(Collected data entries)
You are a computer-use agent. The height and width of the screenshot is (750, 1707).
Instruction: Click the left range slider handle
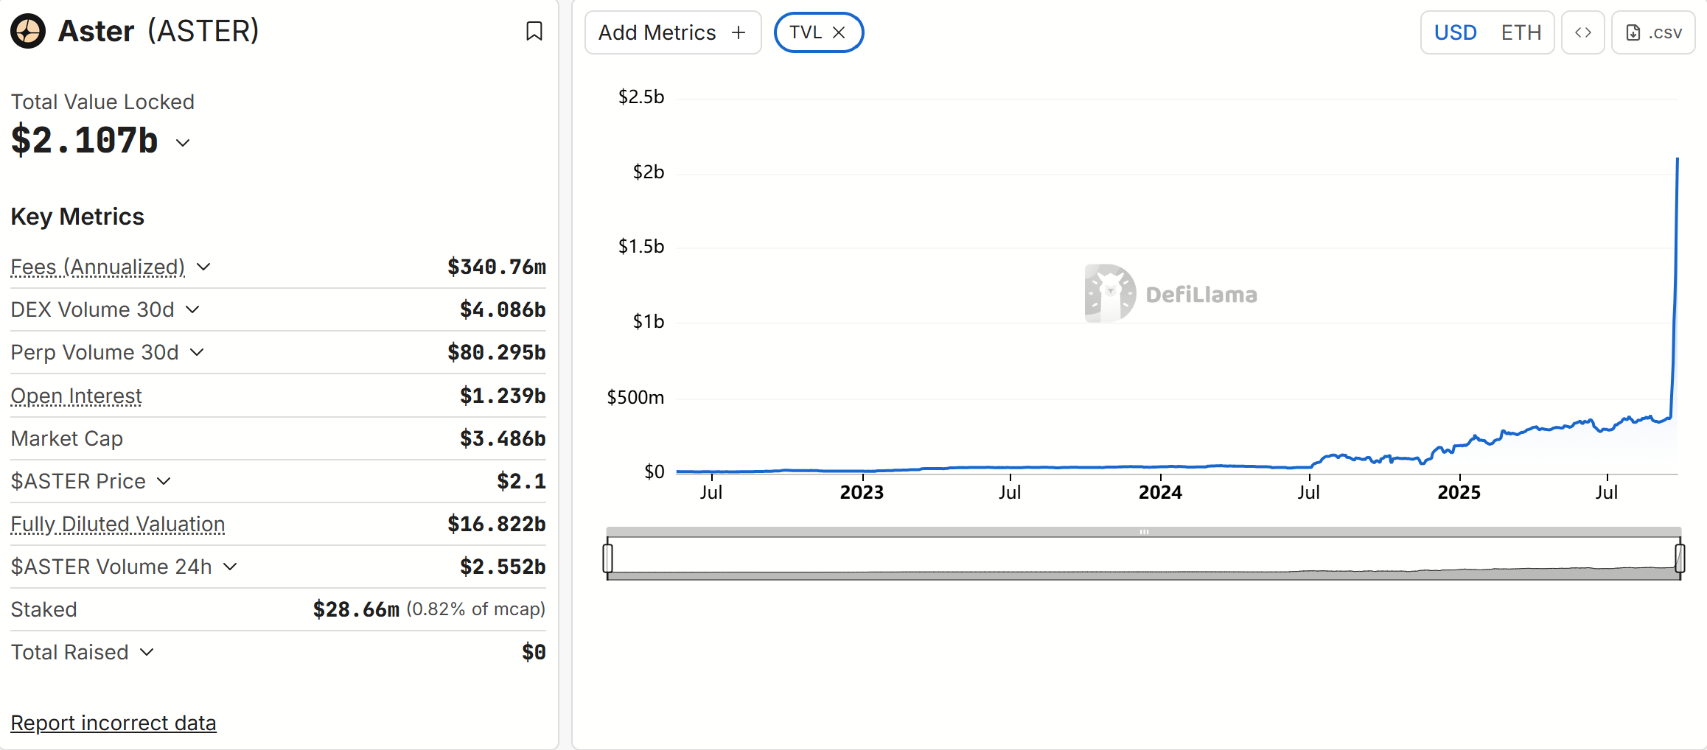click(x=608, y=558)
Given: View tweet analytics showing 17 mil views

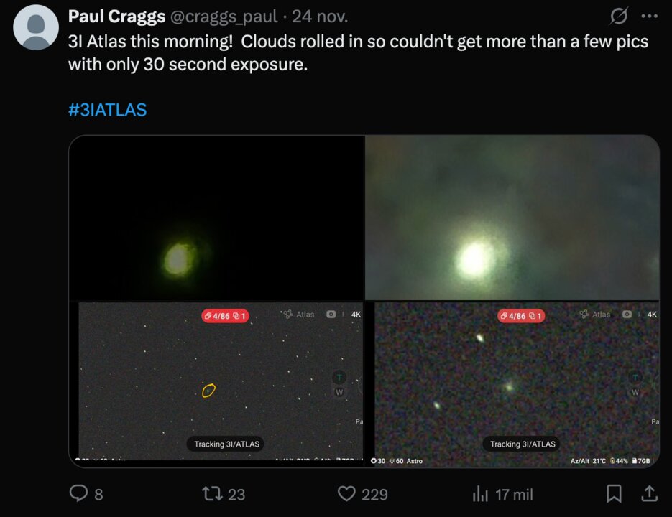Looking at the screenshot, I should [x=480, y=493].
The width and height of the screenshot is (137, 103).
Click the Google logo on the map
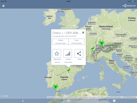point(5,96)
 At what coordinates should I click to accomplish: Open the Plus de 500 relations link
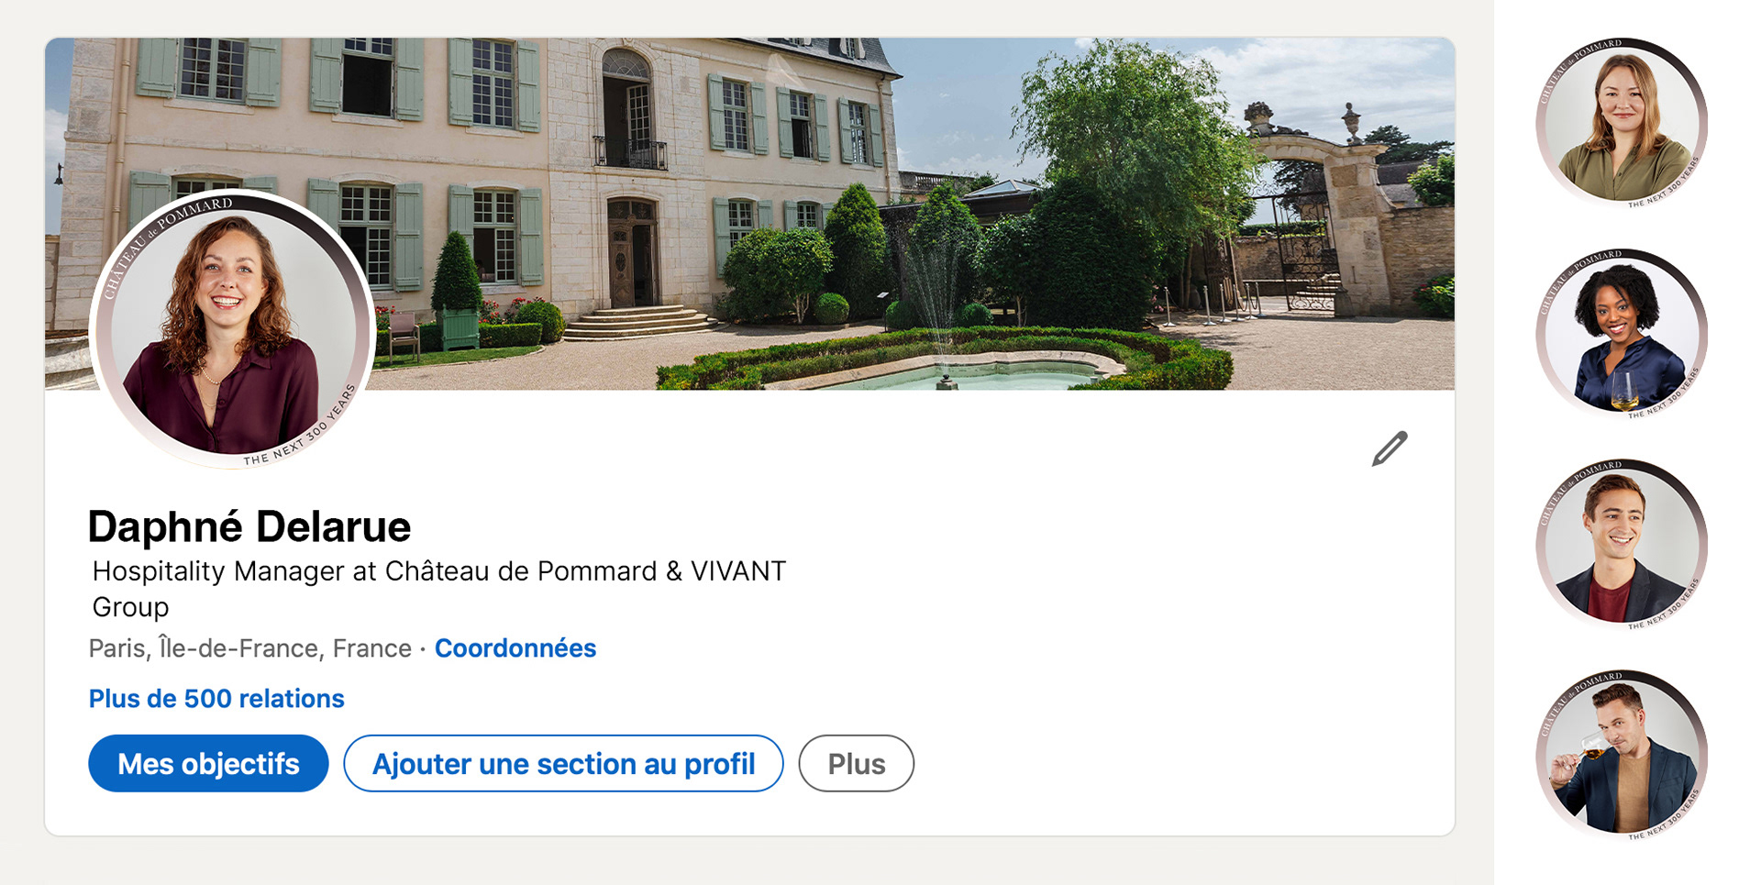coord(216,699)
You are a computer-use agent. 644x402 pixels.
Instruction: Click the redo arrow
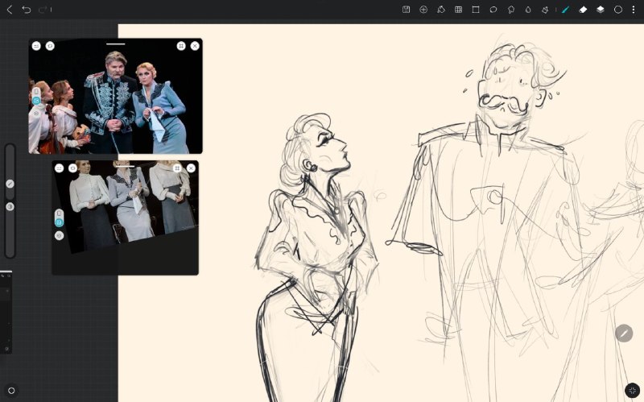point(43,10)
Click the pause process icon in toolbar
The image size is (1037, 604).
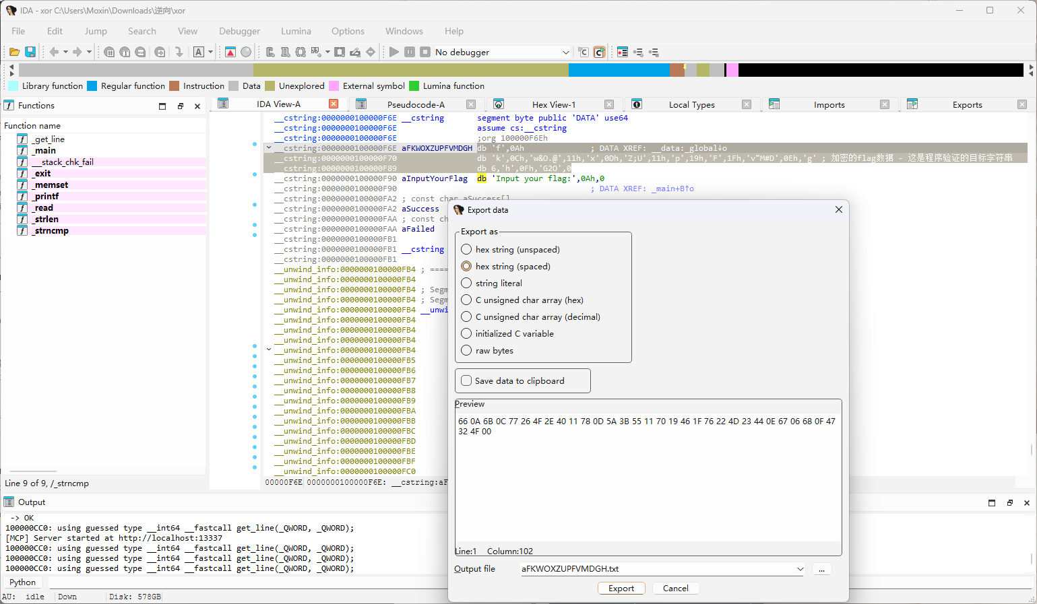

## Instructions for the task:
Please copy out the entries above exactly as they appear, but skip their images.

## Reply:
You are a computer-use agent. The height and width of the screenshot is (750, 1707).
Instruction: Click the left range slider handle
click(x=608, y=558)
Given: View tweet analytics showing 17 mil views

Looking at the screenshot, I should [x=480, y=493].
The width and height of the screenshot is (137, 103).
Click the Google logo on the map
point(5,96)
 At what coordinates should I click to accomplish: Open the Plus de 500 relations link
coord(216,699)
You are a computer-use agent. 644x402 pixels.
Instruction: Click the redo arrow
point(43,10)
Click the pause process icon in toolbar
The image size is (1037, 604).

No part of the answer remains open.